Standard abbreviations
- ISO 4: JOM

Indexing
- ISSN: 1047-4838 (print) 1543-1851 (web)

Links
- Journal homepage; Web-enhanced JOM archive (1997 to 2011);

= JOM (journal) =

JOM is a technical journal devoted to exploring the many aspects of materials, science and engineering published monthly by The Minerals, Metals & Materials Society (TMS) (a member-based professional society). JOM reports scholarly work that explores the many aspects of materials science and engineering within the broad topical areas of light metals, structural materials, functional materials, extraction and processing, and materials processing and manufacturing.

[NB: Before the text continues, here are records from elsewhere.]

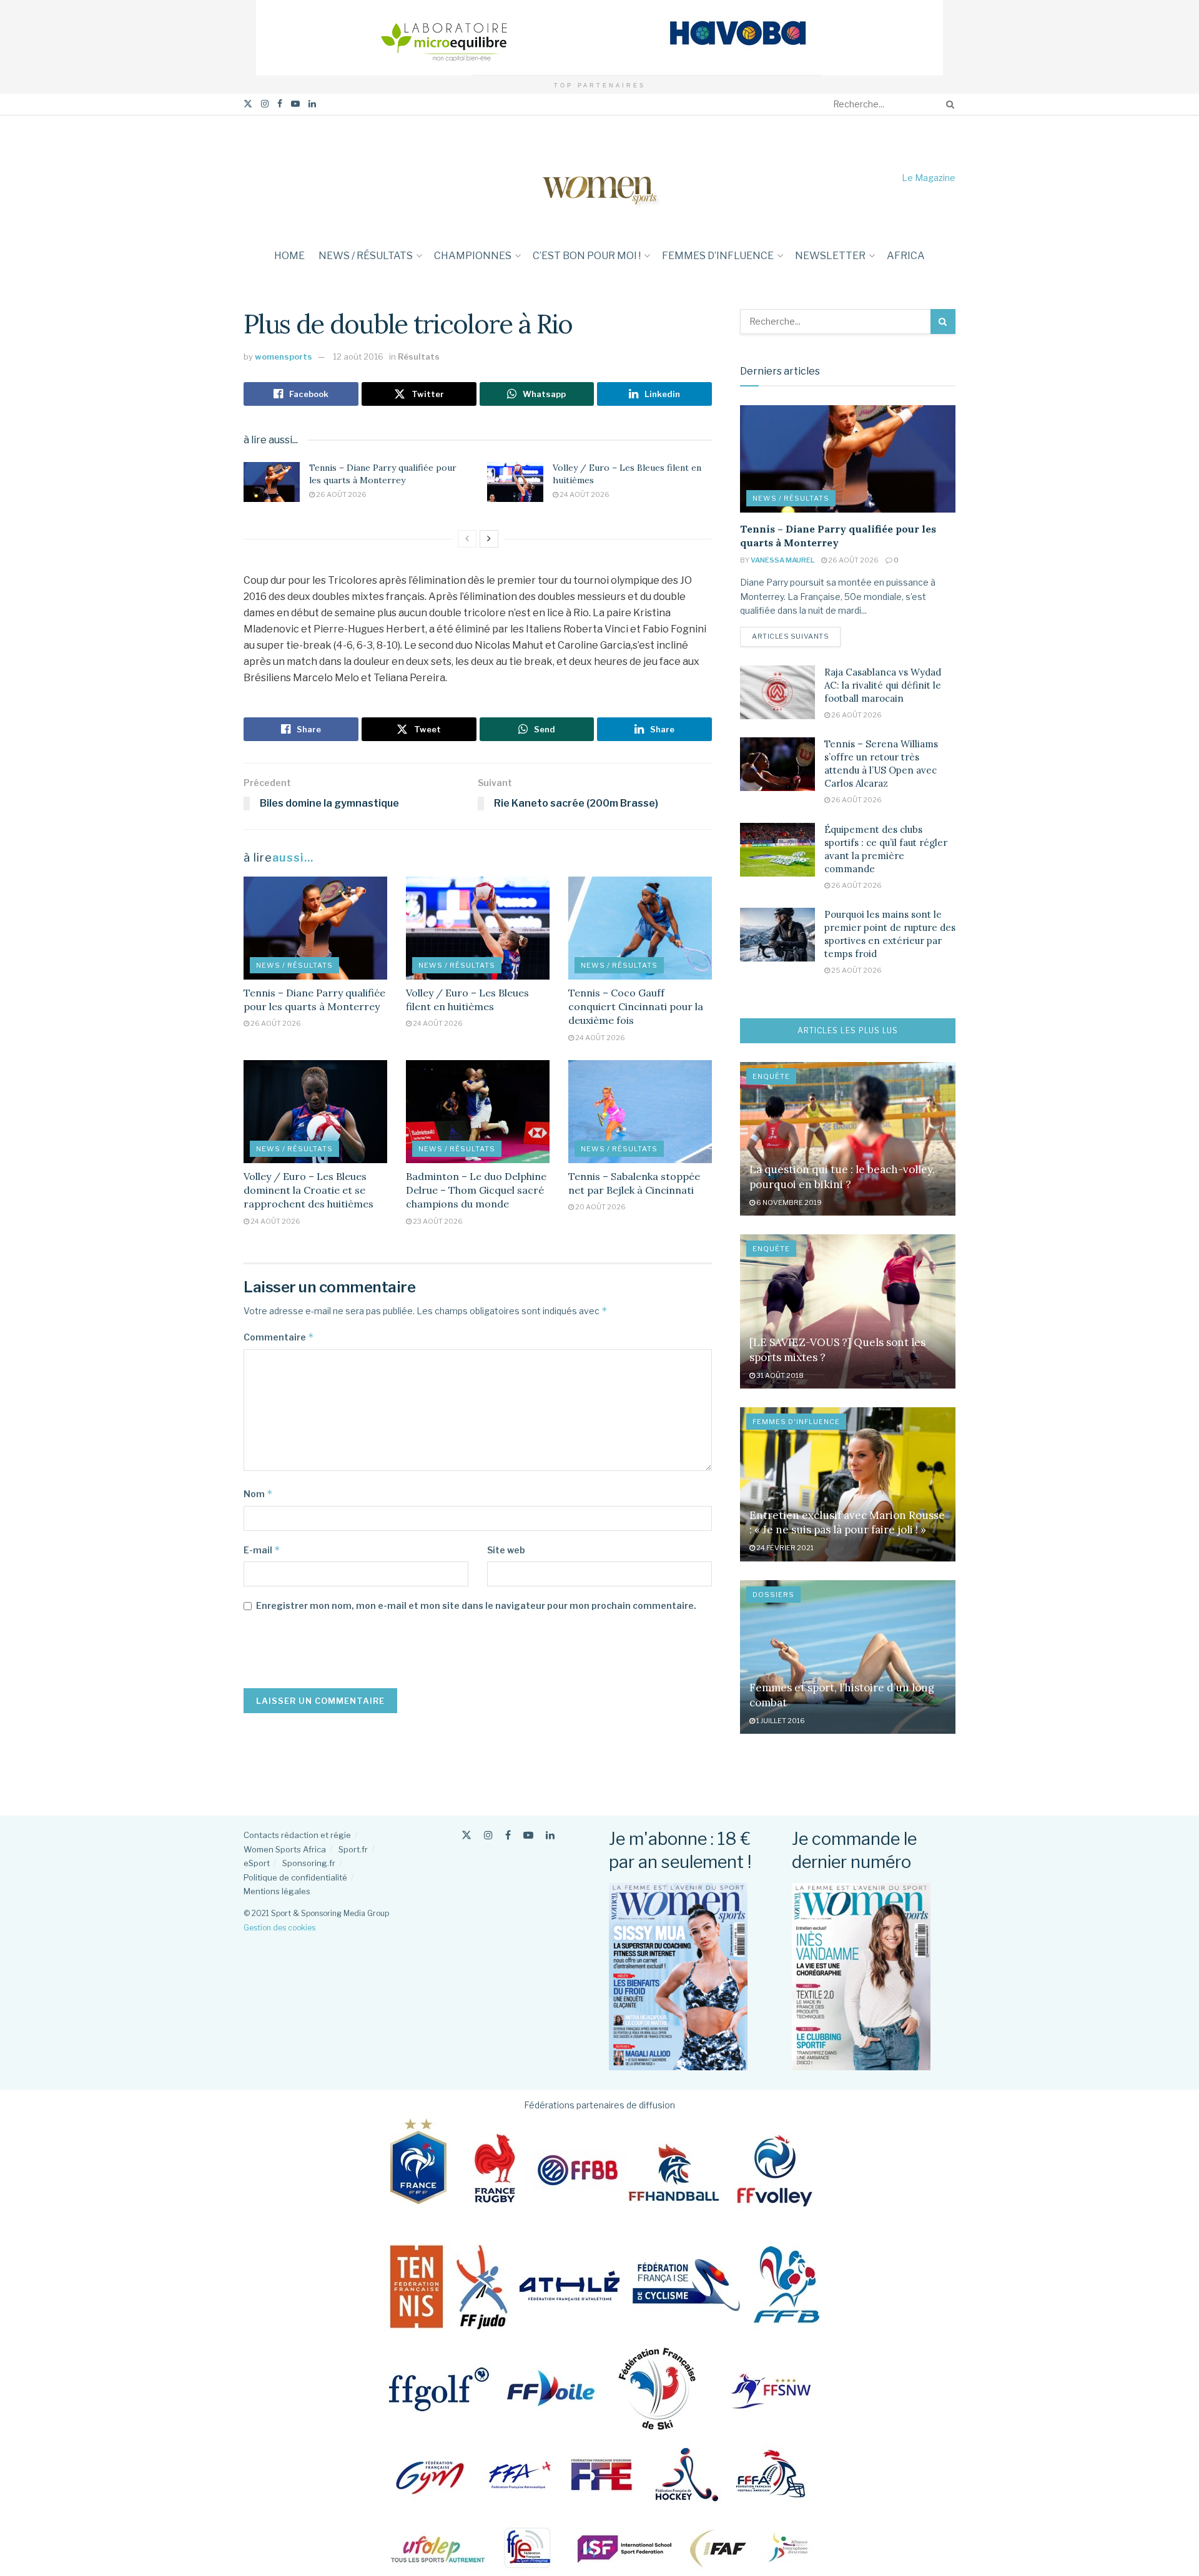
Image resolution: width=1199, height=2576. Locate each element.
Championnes (472, 256)
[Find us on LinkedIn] (312, 104)
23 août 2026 (437, 1221)
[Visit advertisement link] (599, 38)
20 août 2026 (600, 1206)
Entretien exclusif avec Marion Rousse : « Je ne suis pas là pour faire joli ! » (847, 1522)
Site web (506, 1550)
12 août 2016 (358, 356)
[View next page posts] (489, 539)
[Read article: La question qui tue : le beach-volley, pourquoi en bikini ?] (847, 1139)
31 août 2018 (779, 1375)
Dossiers (773, 1594)
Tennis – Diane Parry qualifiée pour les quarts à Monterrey (382, 474)
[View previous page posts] (467, 539)
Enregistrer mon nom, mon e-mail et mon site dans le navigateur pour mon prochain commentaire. (476, 1605)
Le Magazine (928, 177)
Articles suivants (796, 636)
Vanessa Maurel (782, 560)
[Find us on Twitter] (248, 104)
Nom (258, 1494)
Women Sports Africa (285, 1849)
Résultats (419, 356)
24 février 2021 (784, 1547)
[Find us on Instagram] (265, 104)
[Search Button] (948, 104)
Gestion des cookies (279, 1927)
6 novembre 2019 (788, 1202)
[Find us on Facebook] (279, 104)
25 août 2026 (856, 970)
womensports (283, 356)
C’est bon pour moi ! (587, 256)
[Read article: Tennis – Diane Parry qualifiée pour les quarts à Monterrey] (272, 482)
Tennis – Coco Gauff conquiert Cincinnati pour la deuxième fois (635, 1006)
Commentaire (279, 1337)
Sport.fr (353, 1849)
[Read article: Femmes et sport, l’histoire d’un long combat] (847, 1657)
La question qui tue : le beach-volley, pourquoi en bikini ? (842, 1177)
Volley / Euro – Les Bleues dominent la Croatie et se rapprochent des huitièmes (308, 1190)
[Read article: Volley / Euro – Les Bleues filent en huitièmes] (515, 482)
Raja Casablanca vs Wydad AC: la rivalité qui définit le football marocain (882, 685)
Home (289, 256)
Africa (906, 256)
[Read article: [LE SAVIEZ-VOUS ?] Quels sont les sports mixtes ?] (847, 1311)
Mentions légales (277, 1891)
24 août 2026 (583, 494)
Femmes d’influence (718, 256)
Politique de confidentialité (295, 1877)
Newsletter (830, 256)
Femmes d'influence (796, 1421)
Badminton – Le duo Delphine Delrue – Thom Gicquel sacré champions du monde (476, 1190)
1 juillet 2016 (780, 1720)
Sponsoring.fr (308, 1863)
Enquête (771, 1076)
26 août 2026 (341, 494)
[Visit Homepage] (599, 177)
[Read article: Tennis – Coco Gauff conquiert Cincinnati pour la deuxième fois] (640, 928)
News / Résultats (365, 256)
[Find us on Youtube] (295, 104)
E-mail (262, 1550)
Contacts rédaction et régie (297, 1835)
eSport (257, 1863)
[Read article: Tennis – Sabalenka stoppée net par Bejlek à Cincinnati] (640, 1111)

JOM strives to balance the interests of the laboratory and the marketplace by reporting academic, industrial, and government-sponsored work from around the world.

==History==
From 1949 through 1988, the journal was named Journal of Metals. With materials systems becoming commonplace and with the journal frequently covering composites, plastics, and other materials, its name was changed to JOM. It is published by TMS, which is headquartered in Pittsburgh, Pennsylvania.